-- DATA RECORDS follows --

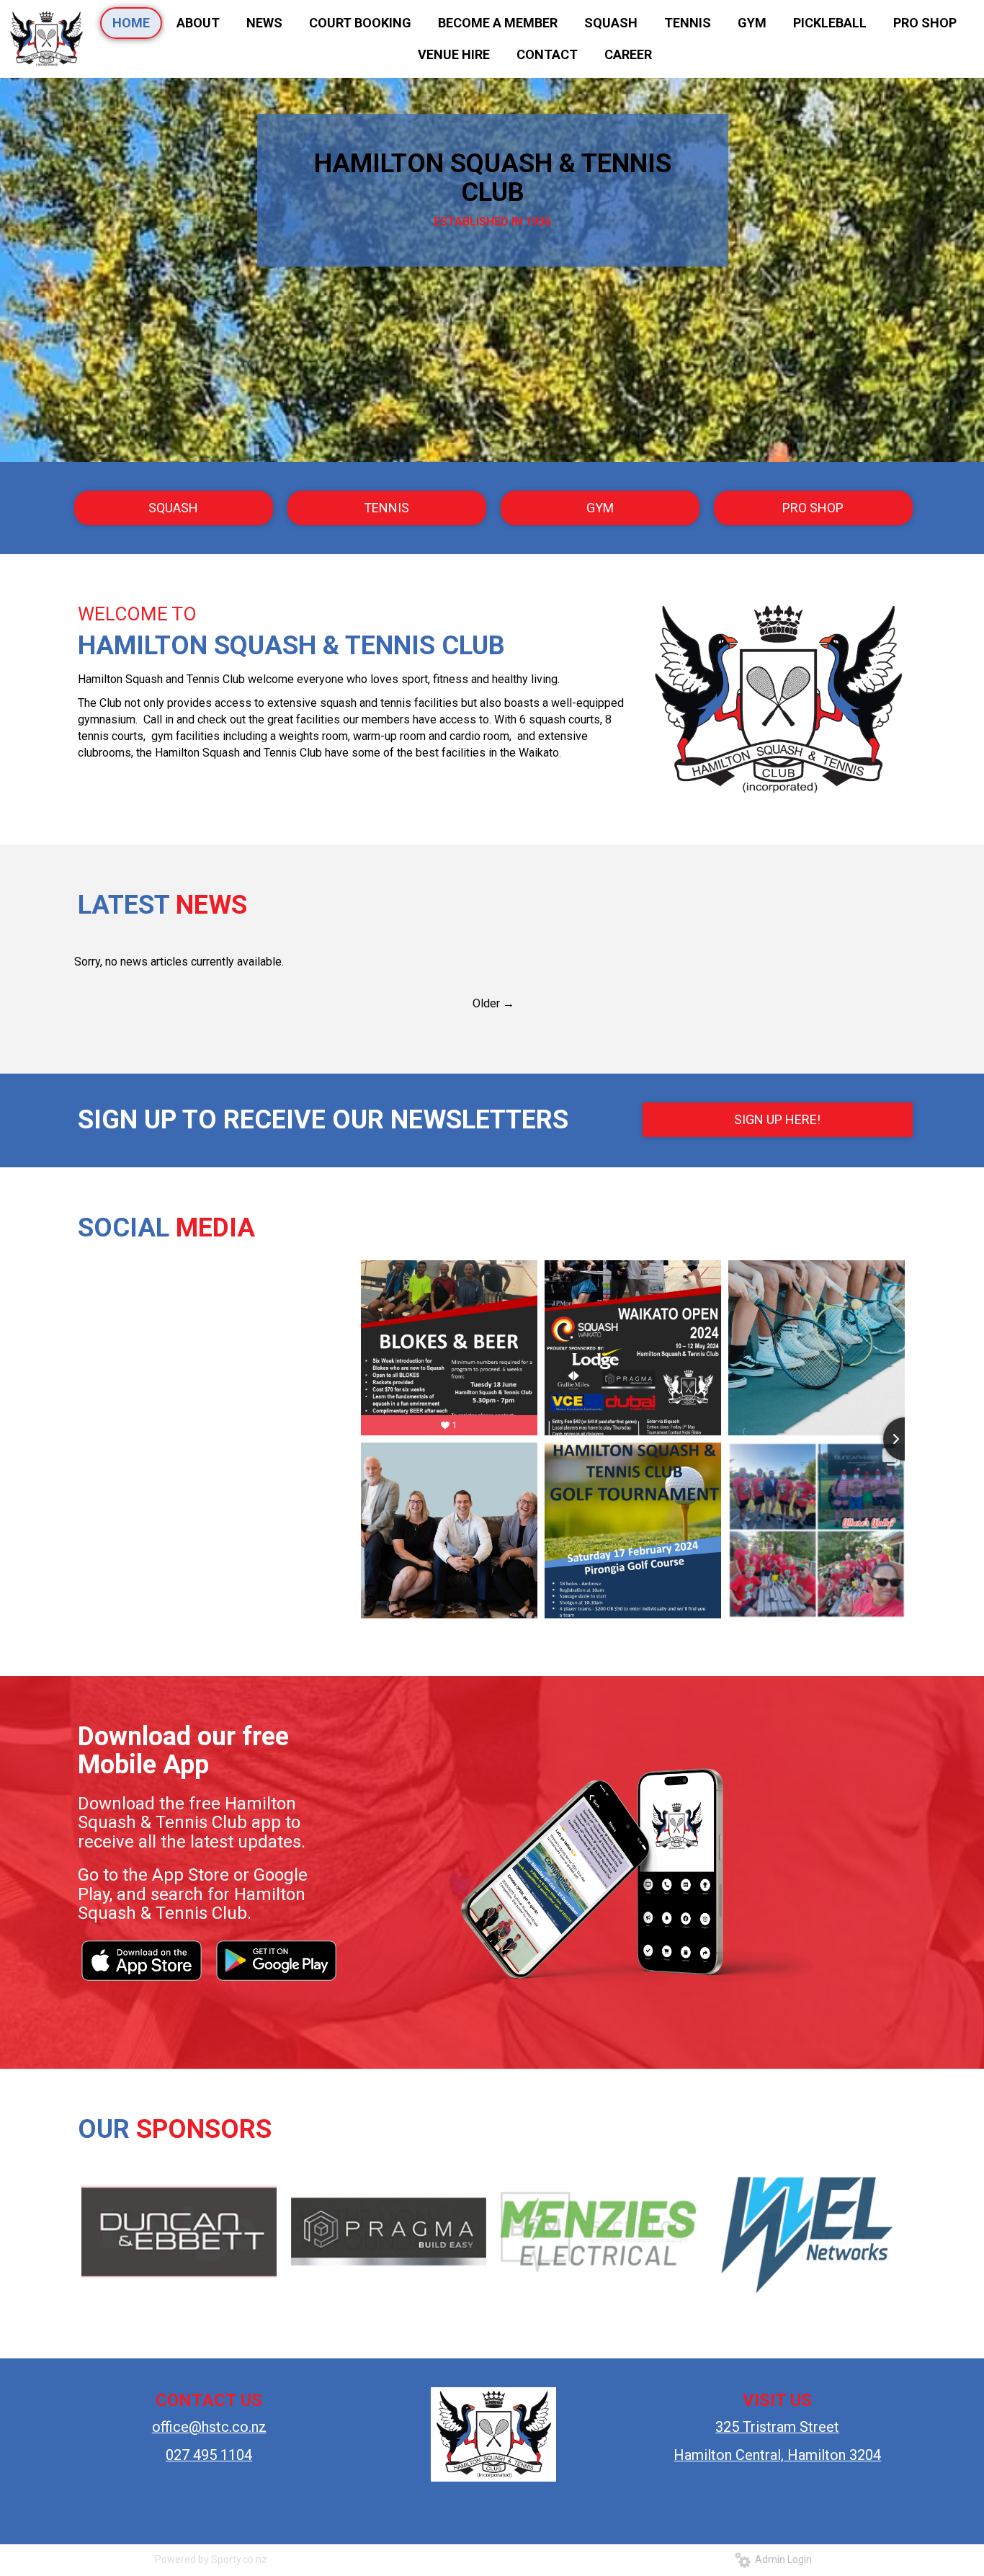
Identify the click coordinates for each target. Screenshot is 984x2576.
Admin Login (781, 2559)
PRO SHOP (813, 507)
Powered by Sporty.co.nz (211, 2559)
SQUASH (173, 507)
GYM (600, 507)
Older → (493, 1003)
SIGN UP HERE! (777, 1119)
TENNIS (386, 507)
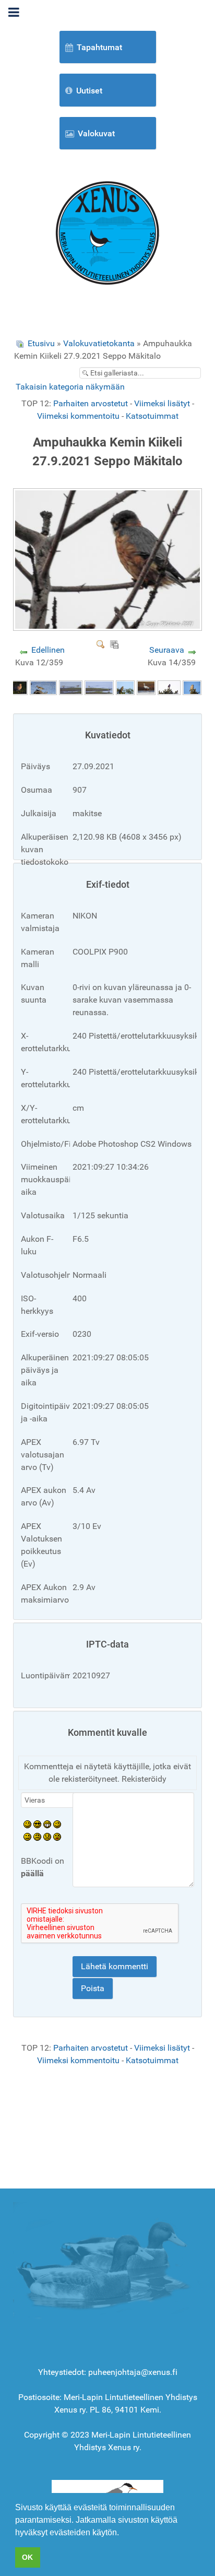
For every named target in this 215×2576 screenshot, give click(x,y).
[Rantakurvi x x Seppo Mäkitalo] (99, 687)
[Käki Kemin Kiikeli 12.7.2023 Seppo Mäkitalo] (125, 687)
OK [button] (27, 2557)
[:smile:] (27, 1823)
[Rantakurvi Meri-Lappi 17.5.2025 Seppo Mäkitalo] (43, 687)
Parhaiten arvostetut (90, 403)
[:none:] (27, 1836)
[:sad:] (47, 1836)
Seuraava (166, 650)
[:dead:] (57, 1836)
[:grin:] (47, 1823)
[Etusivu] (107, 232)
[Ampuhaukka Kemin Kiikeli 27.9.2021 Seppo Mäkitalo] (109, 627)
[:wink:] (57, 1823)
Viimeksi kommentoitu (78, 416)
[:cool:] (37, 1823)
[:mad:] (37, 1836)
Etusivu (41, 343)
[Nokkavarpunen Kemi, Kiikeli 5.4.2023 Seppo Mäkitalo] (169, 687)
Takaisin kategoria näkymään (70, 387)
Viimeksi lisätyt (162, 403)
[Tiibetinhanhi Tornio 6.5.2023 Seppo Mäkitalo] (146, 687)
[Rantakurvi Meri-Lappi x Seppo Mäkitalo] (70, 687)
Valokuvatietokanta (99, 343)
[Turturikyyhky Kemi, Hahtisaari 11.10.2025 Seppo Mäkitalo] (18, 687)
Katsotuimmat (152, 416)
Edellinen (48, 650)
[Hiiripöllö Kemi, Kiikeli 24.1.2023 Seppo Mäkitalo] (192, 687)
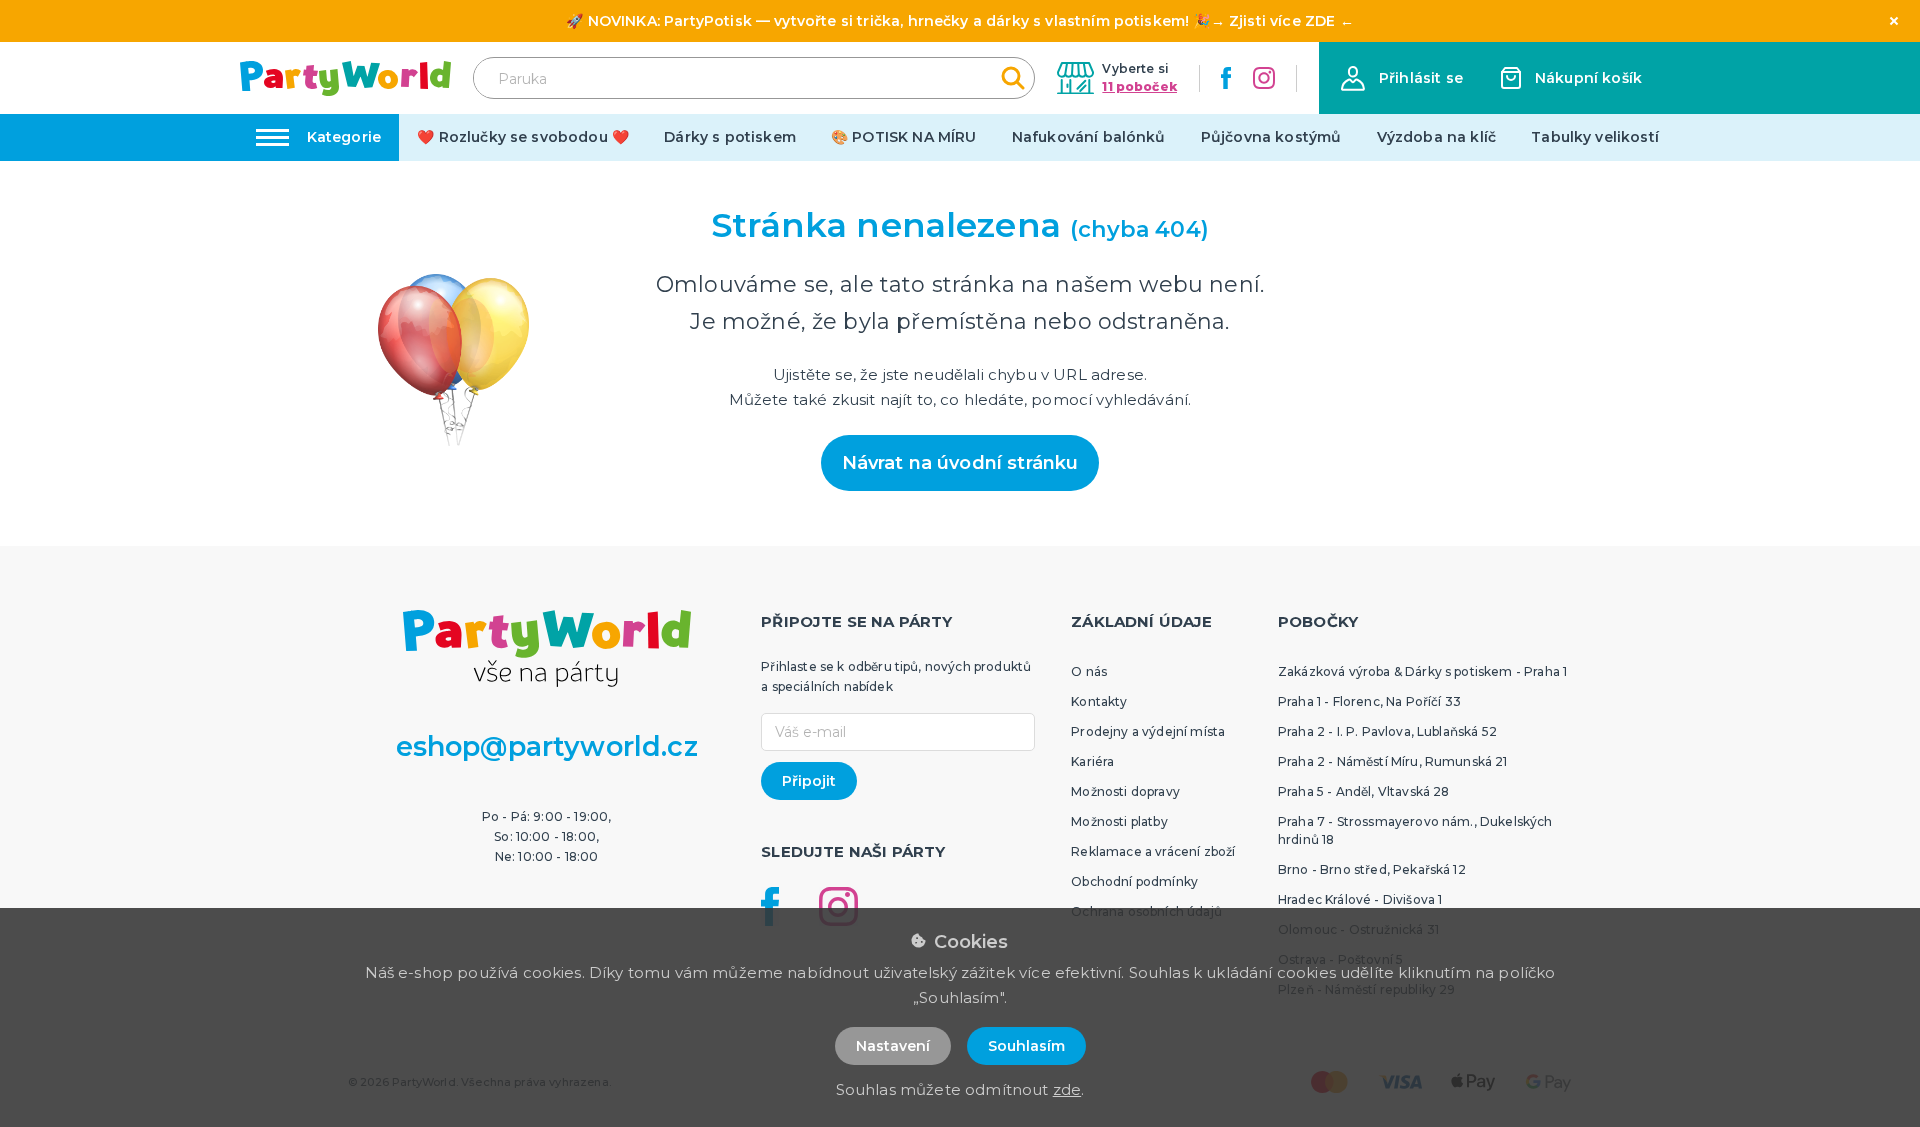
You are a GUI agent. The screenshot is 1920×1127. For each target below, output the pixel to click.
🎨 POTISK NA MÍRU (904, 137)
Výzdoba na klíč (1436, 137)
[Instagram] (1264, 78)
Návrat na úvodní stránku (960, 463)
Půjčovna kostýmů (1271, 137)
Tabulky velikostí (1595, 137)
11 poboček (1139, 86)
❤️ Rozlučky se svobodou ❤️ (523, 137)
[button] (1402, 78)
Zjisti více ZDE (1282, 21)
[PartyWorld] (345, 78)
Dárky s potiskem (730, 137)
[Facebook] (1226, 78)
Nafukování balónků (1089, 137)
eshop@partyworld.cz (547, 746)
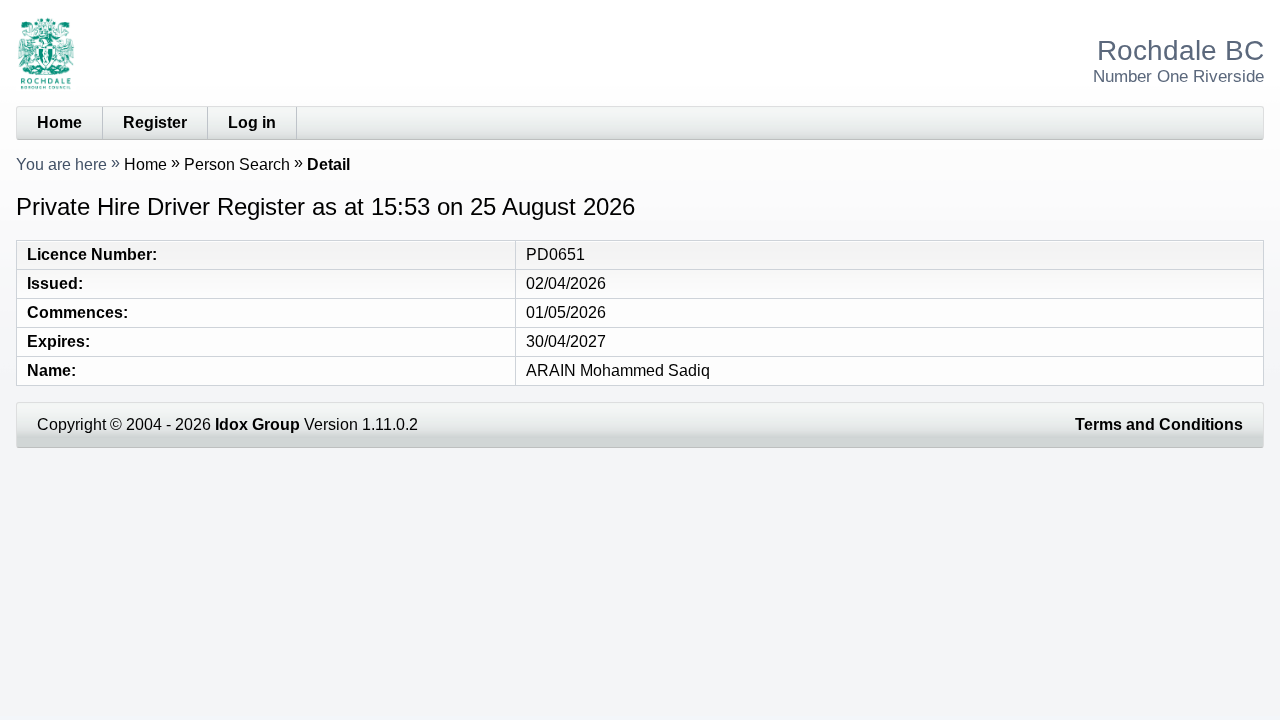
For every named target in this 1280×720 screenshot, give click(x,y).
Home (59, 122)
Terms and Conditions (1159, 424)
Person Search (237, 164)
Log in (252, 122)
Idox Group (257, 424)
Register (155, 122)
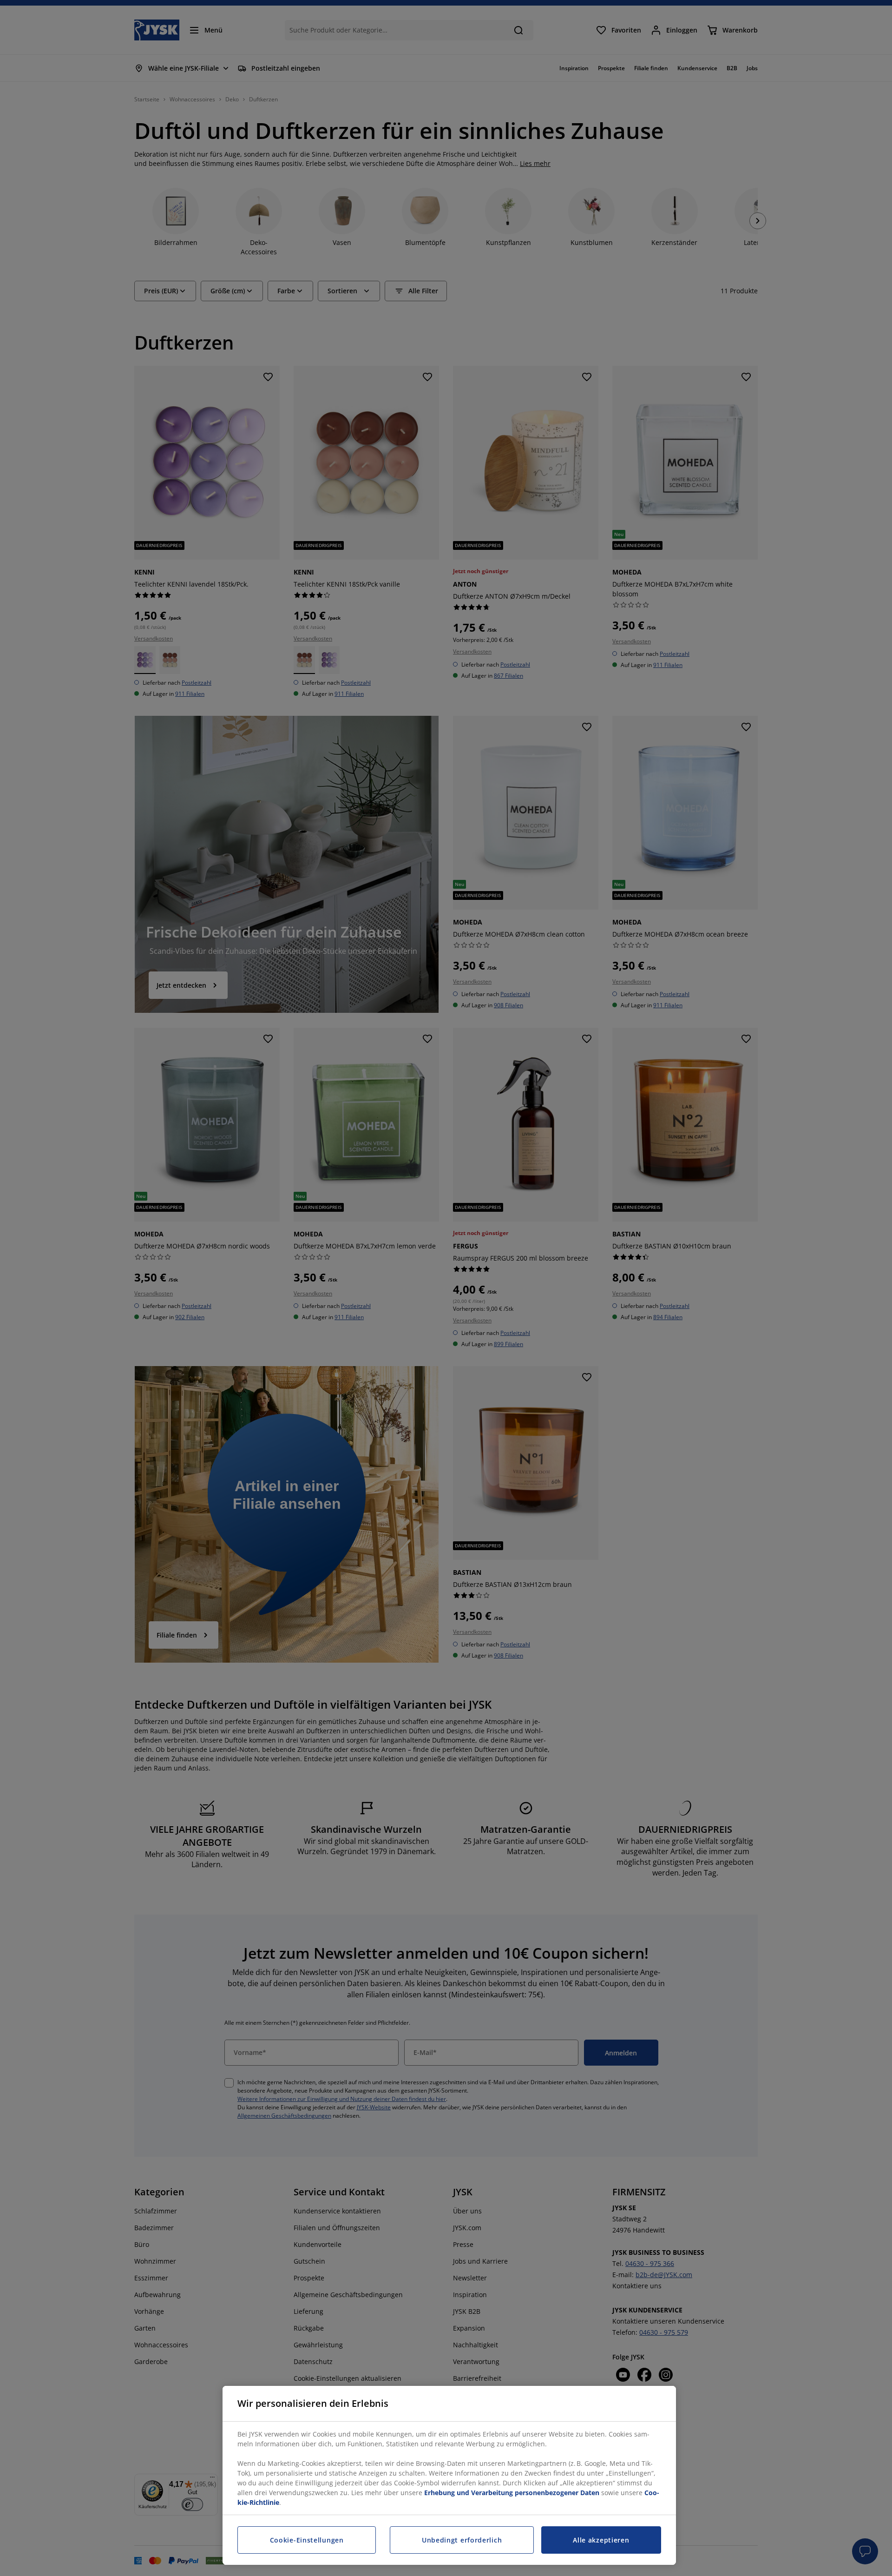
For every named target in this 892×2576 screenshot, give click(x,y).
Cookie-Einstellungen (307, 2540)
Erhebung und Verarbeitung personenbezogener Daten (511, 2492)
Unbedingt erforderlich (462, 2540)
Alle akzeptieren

-- DATA RECORDS concluded --

REQUIRED ACTION: Only the count is needed: the number of lines in the data that include the word "this".

TASK RESPONSE: 3